What is understanding? What is the meaning of understanding? To understand is actually a form of learning. Understanding comes before knowing, once we have understood then we will know. Perhaps one could call knowledge the end result of an understanding process. Learning to understand is therefore the same as to understand learning. Why or when do we need to understand? When we are faced with a problem. When we are faced with something we do not (completely) know. The confrontation with a problem creates this need to understand because without a problem there would be nothing left to understand and we would simply know. To understand a problem is therefore to deal with a question, it is to deal with the fact that one does not know. When we try to understand, we are trying to get to the root of the question. We are trying to discover it’s meaning, to learn it’s meaning. Learning is in fact the only way to understand. Learning always starts with the discovery of that one does not know, where else could it start? Who has the ability to understand? We have! We, the subject! But somehow in our daily life when we try to understand a problem we literally try to understand the problem and we fully focus on the problem itself. We choose to understand the object (the problem is object). But what is there to understand in the object really? We only need a little bit of logic to see that there is nothing to understand in the object itself for the object cannot learn for our understanding. We, the subject, can only learn for our own understanding. Remember that to understand here means to learn; understanding is a learning process that takes place within the subject. Normally we act as if understanding means a changing process of the object. Once faced with a problem (the object) we wish to change the problem and this is how we initially start our process of understanding. This is our dominant way of approaching a question. We do not so much try to give an answer to the question as we are trying to change the question instead. We believe that we need to understand something outside of ourselves. This is quite easy to observe in oneself. In reality it is of course always a matter of trying to understand ourselves, to learn about ourselves and it always starts with the recognition that we do not know. Once observed it takes little effort to see the logic and yet it remains far away from our daily practice and experience.

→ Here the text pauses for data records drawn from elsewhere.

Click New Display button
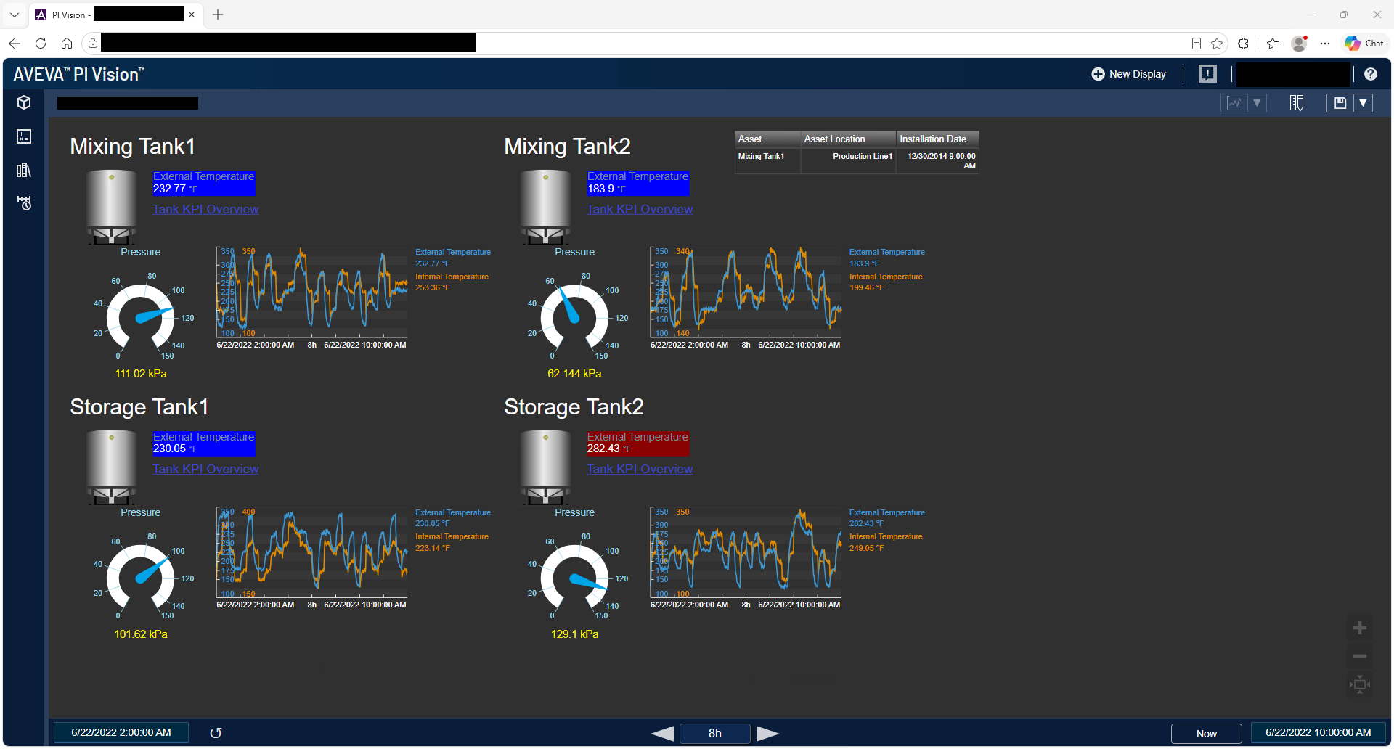 (1128, 74)
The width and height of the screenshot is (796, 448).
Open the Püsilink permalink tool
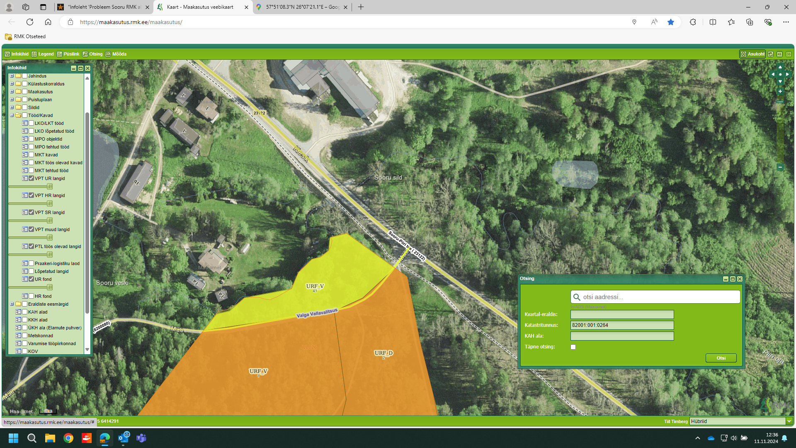pyautogui.click(x=68, y=54)
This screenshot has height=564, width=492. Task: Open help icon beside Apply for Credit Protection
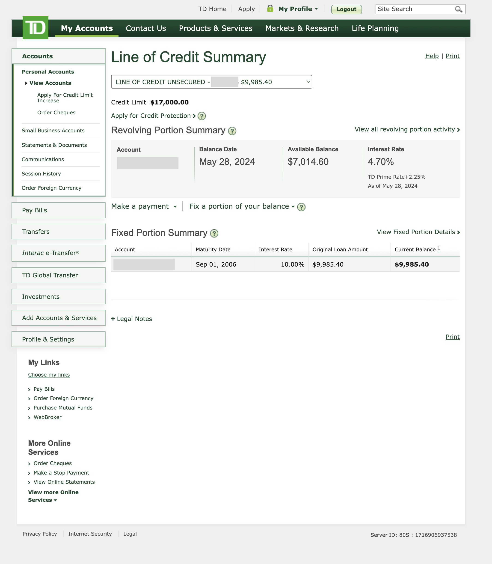[x=202, y=116]
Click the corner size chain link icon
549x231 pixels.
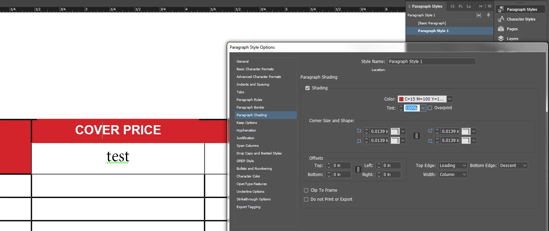click(416, 136)
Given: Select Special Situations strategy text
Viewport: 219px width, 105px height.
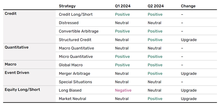Looking at the screenshot, I should click(x=75, y=82).
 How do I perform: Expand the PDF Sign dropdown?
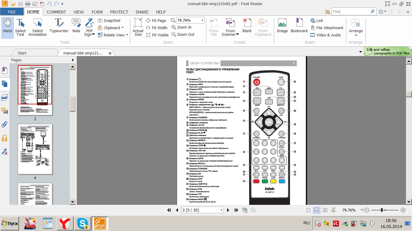pyautogui.click(x=93, y=35)
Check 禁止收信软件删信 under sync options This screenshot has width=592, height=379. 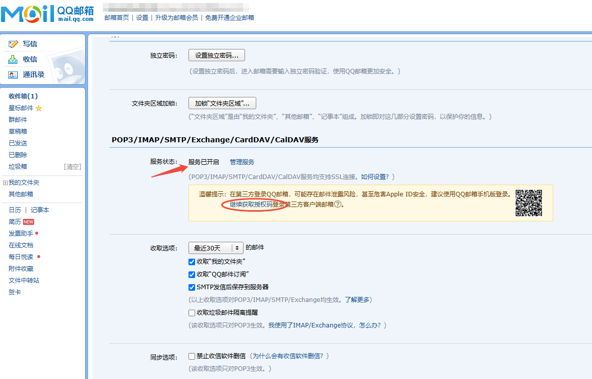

In our relationship with others we follow the same pattern. Example, when we tell someone “I am trying to understand you”, what is it that we are actually telling? Of course first of all we are saying we do not understand the other. So far so good! We hardly ever understand each other, so this kind of thinking is still realistic. But the second thing we generally silently also say is that we wish to change the other. We wish to change the other for our own understanding. This is totally impossible. There is no way to understand the other if we do not understand ourselves. To understand ourselves however is to understand the other. Are we not all the same? Do we not all have the same emotions? Whatever gives rise to an emotion may differ from person to person but the emotion itself is the same for all of us. Is it not all about being aware of having the same emotions instead of believing we are having different emotions. To have understanding for oneself or for another is ultimately the acceptance of this notion of being the same. The moment we fully understand ourselves there is nothing to understand outside because we are all ultimately the same. With understanding comes space. With understanding there is space for direct interaction and relationship. Until we do not understand ourselves we will be running around in circles and we will face continuous complications in our relationships. This is so logical and yet all of us are running in circles all the time. For this we must learn to take subjective responsibility.
The first step to do this successfully is the recognition of the fact that we do not know. Step two is our response, that means we decide to learn. To learn is to change oneself and not to change the other but to have understanding for the other instead. SRA is always about changing oneself and instantaneously creating space for the other.